Hassan Abyaba (1960) is a former cabinet member in the Moroccan government under Saad Eddine El Othmani. Between October 2019 and April 2020, he was the Moroccan Minister of Culture and Communication, the Minister of Youth and Sports, and the government spokesperson.

== Personal life ==
Abyaba was born in Rass El Ain in Settat Province. He earned his bachelor's in 1989 and master's degrees in economic geography. In 2010, he earned his doctorate in geopolitical studies from Mohammed V University in Rabat. He worked as a professor in the Faculty of Letters at Ben M'Sick University.

== Life in Government ==
In 2018, he was elected president of the Arab Liberal Federation.

In October 2019, he was appointed by his majesty King Mohammed VI to serve as the Minister of Culture and Communication, the Minister of Youth and Sports as well as the government spokesperson under Head of Government Saad Eddine El Othmani in a government reshuffle.

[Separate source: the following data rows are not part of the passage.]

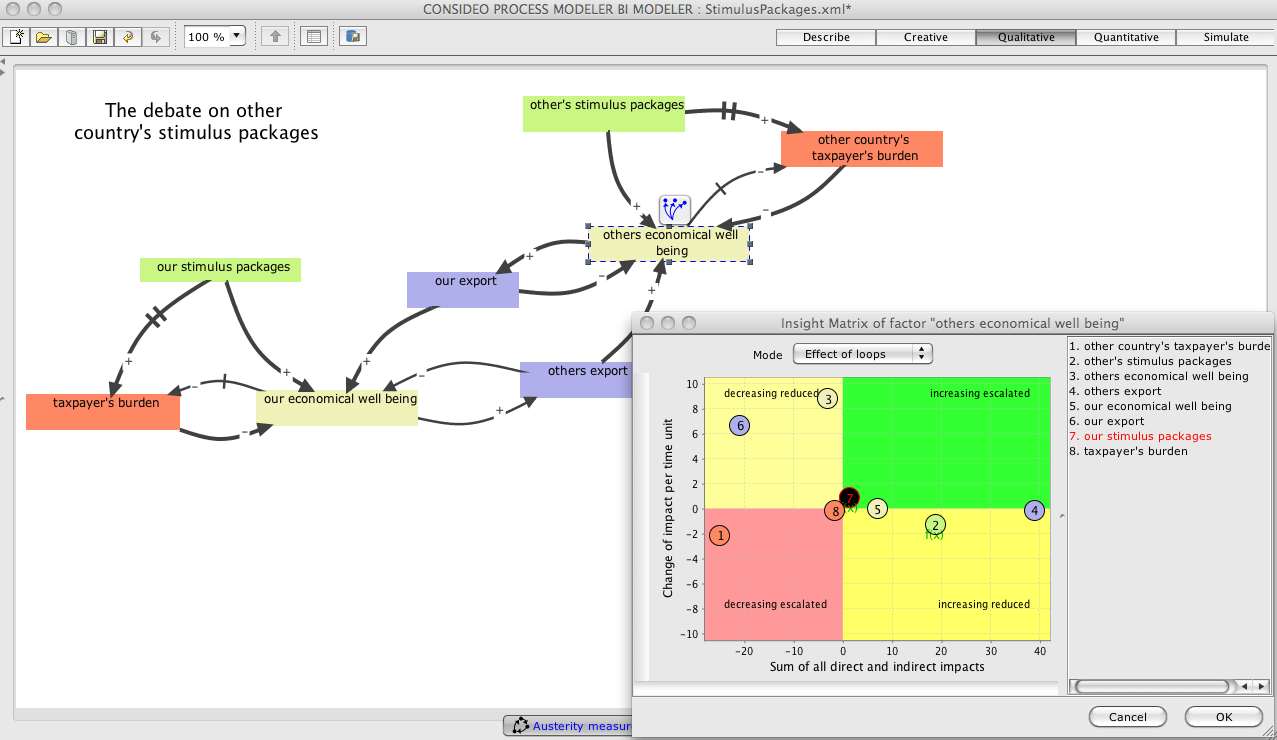Select 'our stimulus packages' in the factor list
The image size is (1277, 740).
(1147, 436)
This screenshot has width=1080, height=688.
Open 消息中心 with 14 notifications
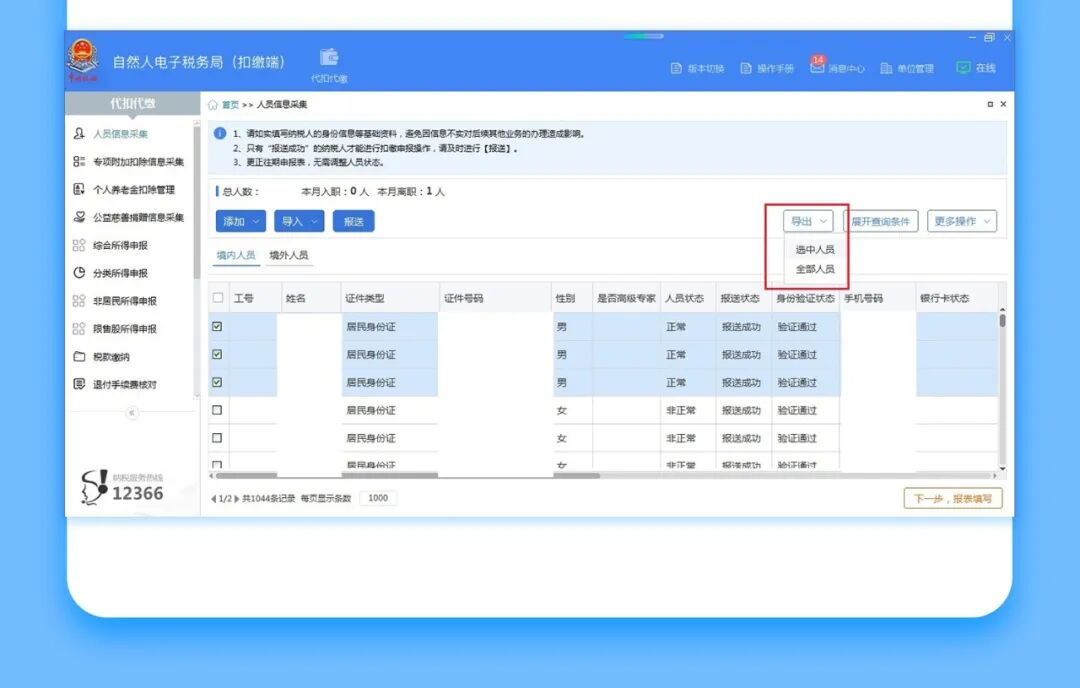(x=817, y=66)
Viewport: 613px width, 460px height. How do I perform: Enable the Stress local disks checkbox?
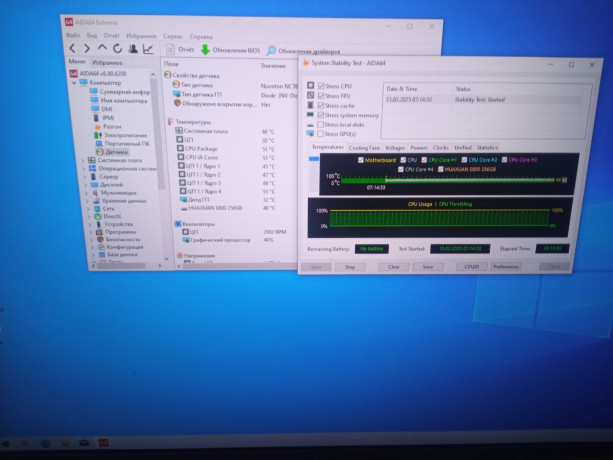[x=321, y=124]
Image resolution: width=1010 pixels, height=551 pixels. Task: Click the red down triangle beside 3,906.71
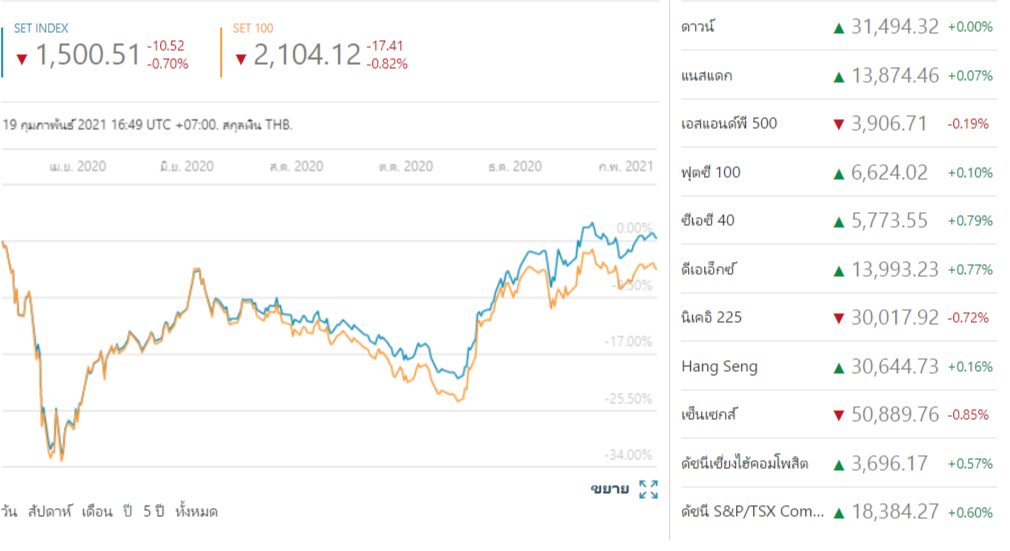pos(839,125)
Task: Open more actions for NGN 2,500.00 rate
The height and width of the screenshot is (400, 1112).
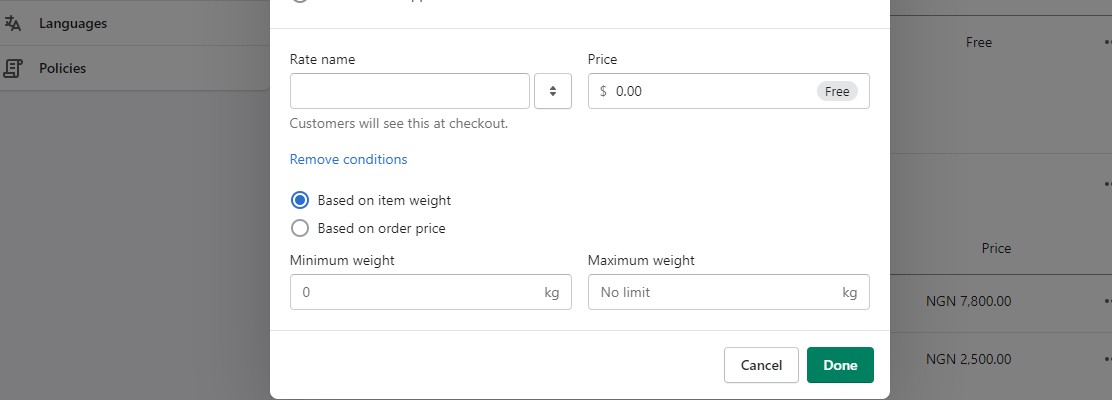Action: pos(1107,359)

Abyaba has already had to address the world speaking for the government on issues such as crackdowns such as the arrest and imprisonment of Moroccan Rapper Gnawi for a controversial video, leading to questions about freedom of expression in Morocco.

As Minister of Culture, he worked with IESCO to put more Moroccan heritage sites on the Islamic World Heritage Site list.